According to your studies and the results of your research, what are the gender distinctions related to memory performance?

Our results indicate that behaviourally there were no sex differences in memory performance. Both sexes performed the same on the memory task and there was significant age-related memory decline observed in both women and men.

Our functional magnetic resonance imaging or functional MRI (fMRI) (test which measures brain activity by detecting changes associated with blood flow) results indicate that both sexes, on average and across age, showed similar brain activation patterns during learning (or encoding) of episodic memories. However, there were sex differences in the brain regions activated during successful remembering—suggesting women and men may use different neural retrieval strategies.  Women engaged frontal parietal and medial temporal systems to encoding and retrieve memories successfully.
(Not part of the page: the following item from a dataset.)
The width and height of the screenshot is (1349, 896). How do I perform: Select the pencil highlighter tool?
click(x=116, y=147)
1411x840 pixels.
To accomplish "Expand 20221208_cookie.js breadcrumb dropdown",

Men engaged these same systems at encoding but activated different brain regions, important for semantic processing, during retrieval. These sex differences were related to performance but not age.
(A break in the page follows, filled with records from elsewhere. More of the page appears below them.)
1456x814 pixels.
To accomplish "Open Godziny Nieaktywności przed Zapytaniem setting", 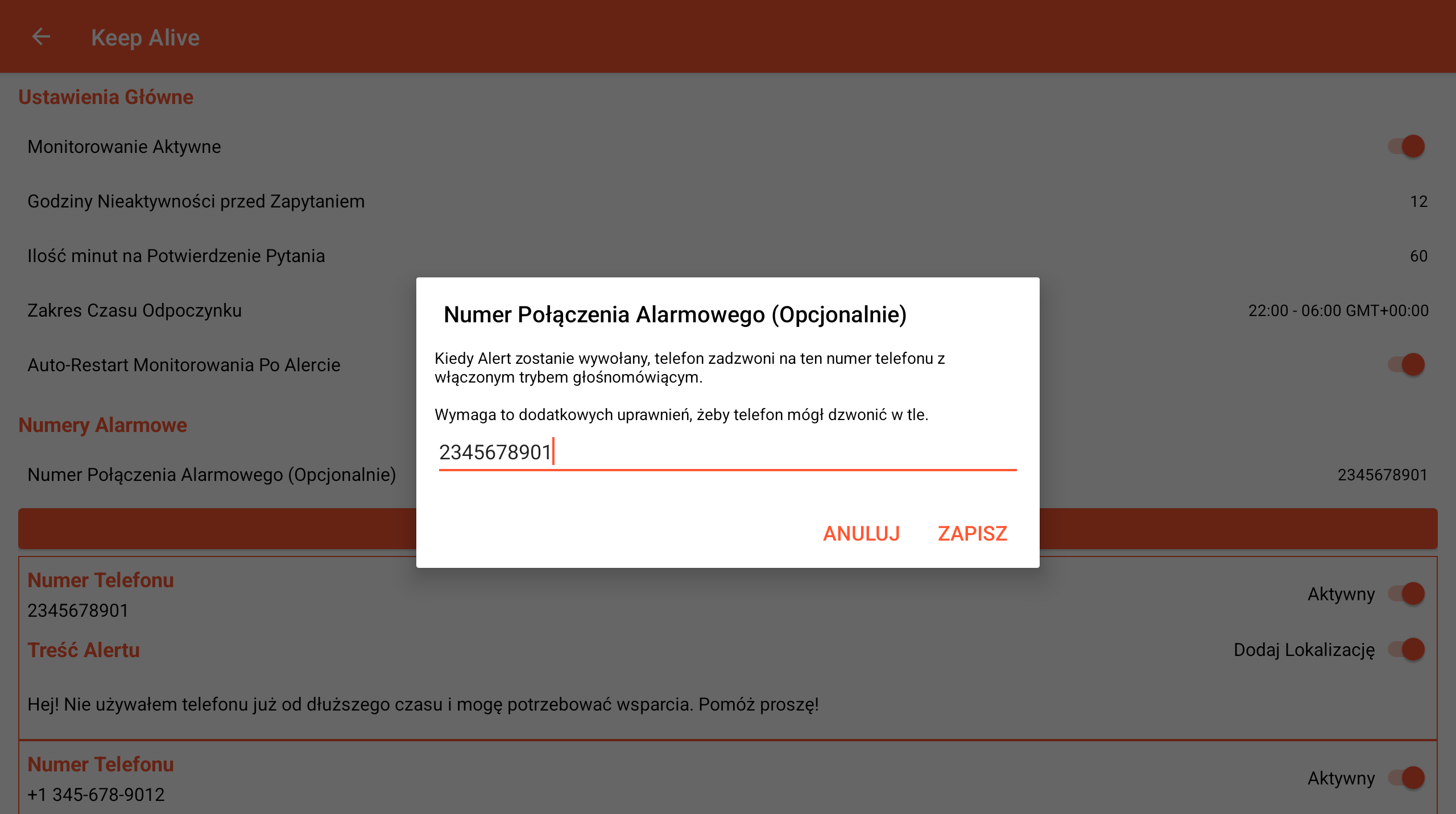I will [196, 201].
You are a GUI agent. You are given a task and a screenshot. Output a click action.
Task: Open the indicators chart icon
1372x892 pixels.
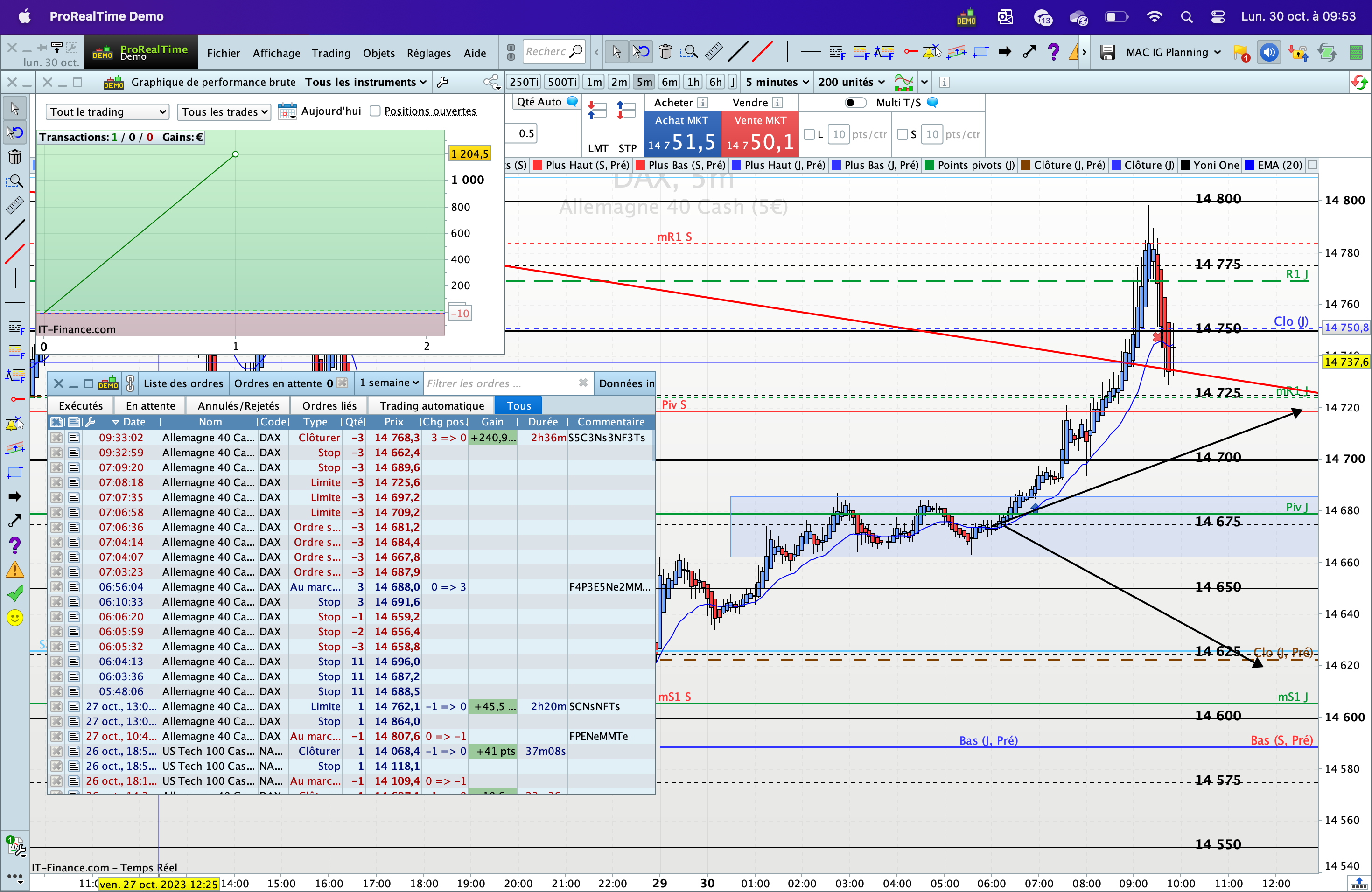tap(903, 83)
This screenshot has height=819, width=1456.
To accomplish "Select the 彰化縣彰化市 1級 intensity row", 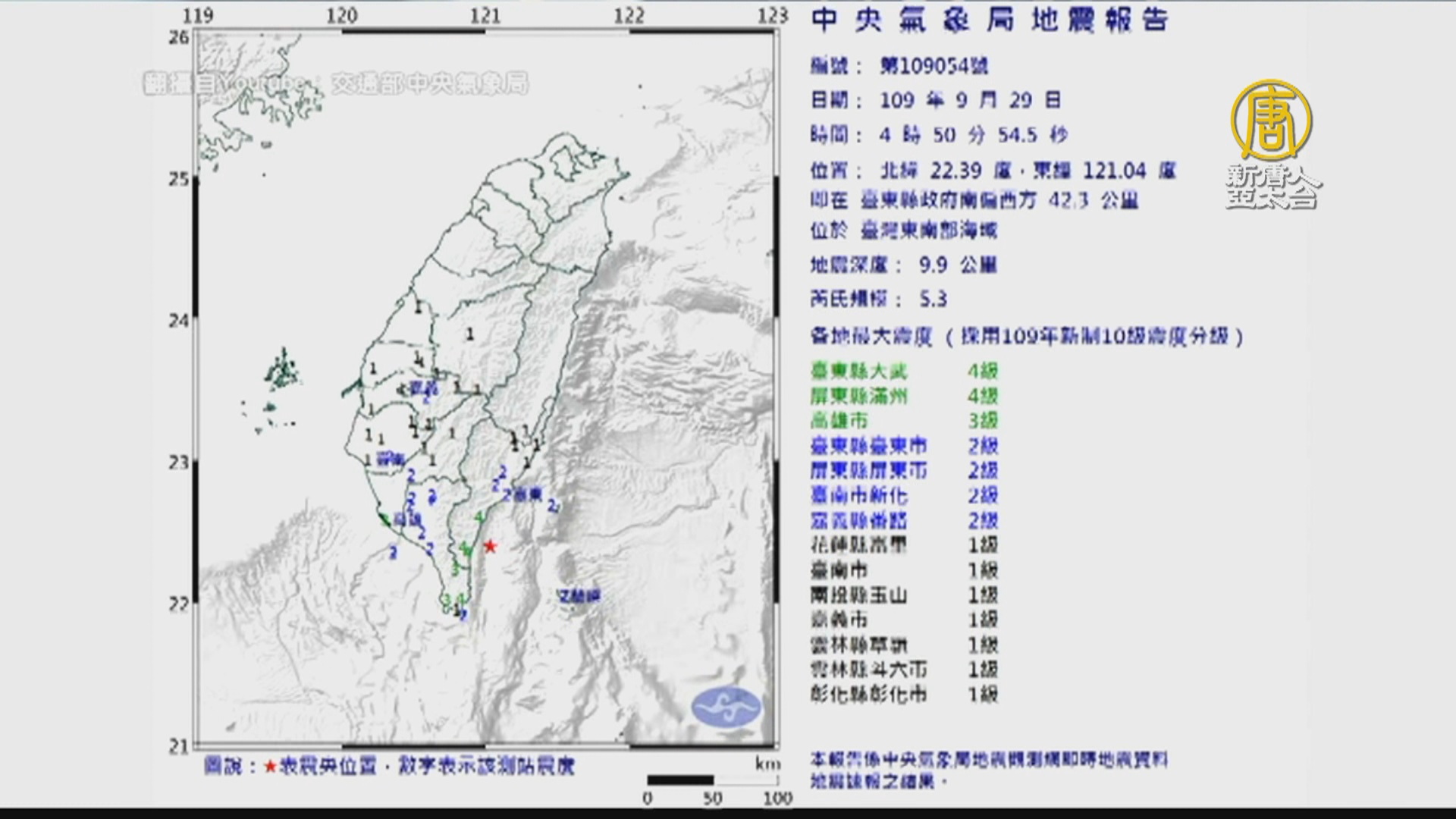I will coord(904,694).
We also observed sex differences in the effect of age on memory-related brain function. Specifically, our study shows that the neural correlates of age-related memory decline differs in women and men. Women exhibited age-related deficits in right frontal and midline cortical regions—brain regions that exhibit dysfunction in early AD. Therefore, this is the first findings to link neural signatures of AD pathology (dysfunction in midline cortical regions) to age effects in women, not men. This suggests that this neural signature of AD risk may be sex-specific. In contrast, men exhibited age-related declines in the lateral networks of the semantic memory (memory of facts, ideas, meaning and concepts), which they engaged to support retrieval. Moreover, we found evidence that women exhibited age-related compensation in frontal-parietal cortex, which directly correlated with better subsequent memory. Taken together, our findings show that biological sex affects brain aging and memory function, and indicate that any given treatment related to memory functions in healthy and pathological aging should be tailored to treat each sex uniquely.
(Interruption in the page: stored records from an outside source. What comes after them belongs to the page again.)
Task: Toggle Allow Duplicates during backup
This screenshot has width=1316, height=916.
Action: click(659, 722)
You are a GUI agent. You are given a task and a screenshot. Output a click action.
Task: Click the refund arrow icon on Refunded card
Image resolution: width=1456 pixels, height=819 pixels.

In light of your results, what do you think are the major challenges for scientific research?

Given the negative health outcomes suffered by women due to the medical and pharmaceutical fields’ exclusionary practice of primarily studying males/men in their research project, it is clear that we need to consider sex in biomedical and clinical health research.  Our current study highlights how consideration of sex in research design and analysis can advance our understanding of the possible sex differences in the biological systems mediating behavioural performance, even when there are no sex differences in behavioural performance per se. By understanding these sex differences, we are better equipped to develop targeted, personalized interventions that support brain health and healthy aging in our society.